Scale every coordinate in the answers by multiplying it by 2.5 and rounding to the nearest whole number, with halves rounded up. Rewrite all of the records below line for line, requests included, and leave every number outside the answers unchanged.

Start of Information supplied

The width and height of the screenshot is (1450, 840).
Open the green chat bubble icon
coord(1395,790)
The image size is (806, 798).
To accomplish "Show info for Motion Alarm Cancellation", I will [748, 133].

End of Information supplied

In response
The width and height of the screenshot is (1450, 840).
Open the green chat bubble icon
coord(3488,1975)
The image size is (806, 798).
To accomplish "Show info for Motion Alarm Cancellation", I will [1870, 333].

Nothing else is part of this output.